§ EXCERPTED TEXT

Traffic stops happen every day across the country, and the general public rarely hears about them. After all, why would they? They’re common enough that most of us have experienced one ourselves. If a traffic stop occurs it should be as simple as having a ticket written and moving on with your day.
However, for millions of Black drivers across the country a routine traffic stop can end up in a death sentence. The country didn’t hear much about them, either, until bystander videos started making their way to social media, alerting the country to the issue. And yet knowledge of these tragedies doesn’t seem to be doing much to eliminate them.
Duante Wright was pulled over for driving with an air freshener hanging from his rearview mirror and expired tags. It was considered a pretext traffic stop, meaning that police believed he had committed a traffic violation which allowed them to pull him over. However, once the police collected and ran Wright’s information, they found there was a warrant for his arrest.
The warrant was essentially related to unpaid court fines, nothing even closely related to a violent offense. Like any sane person, Wright was frightened when he was being taken into custody. His fight or flight response kicked in and he attempted to get back into his vehicle. A veteran police officer grabbed her gun and fatally shot Daunte. She alleges that she believed it was her taser and simply made a mistake.
This alleged mistake cost a man his life.
Traffic laws are broken by all, but enforcement is targeted
What was done to Daunte Wright demands a discussion of whether pretext stops are necessary. Police, of course, are on the side that these stops are necessary to find other illegal activity like drugs. They also say these stops can help prevent car accidents, which is a problem all across the country.
However, the research does not seem to back up this theory. A study conducted in North Carolina found that when they reduced pretext traffic stops and instead focused on safety traffic stops, car accident injuries and deaths were reduced.

§ PROBLEM TO WORK ON
Write out the part of the traffic stop article starting at "The warrant was" and ending at "across the country.", swapping "taser" for "stun gun".

§ RECORD SET
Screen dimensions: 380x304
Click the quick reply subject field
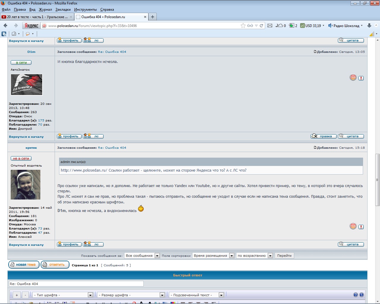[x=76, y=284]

* * *

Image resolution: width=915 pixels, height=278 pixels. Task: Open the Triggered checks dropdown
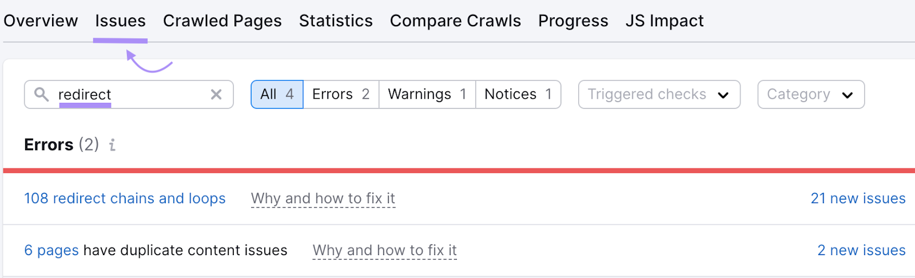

§ THE OUTPUT
The warrant was essentially related to unpaid court fines, nothing even closely related to a violent offense. Like any sane person, Wright was frightened when he was being taken into custody. His fight or flight response kicked in and he attempted to get back into his vehicle. A veteran police officer grabbed her gun and fatally shot Daunte. She alleges that she believed it was her stun gun and simply made a mistake.
This alleged mistake cost a man his life.
Traffic laws are broken by all, but enforcement is targeted
What was done to Daunte Wright demands a discussion of whether pretext stops are necessary. Police, of course, are on the side that these stops are necessary to find other illegal activity like drugs. They also say these stops can help prevent car accidents, which is a problem all across the country.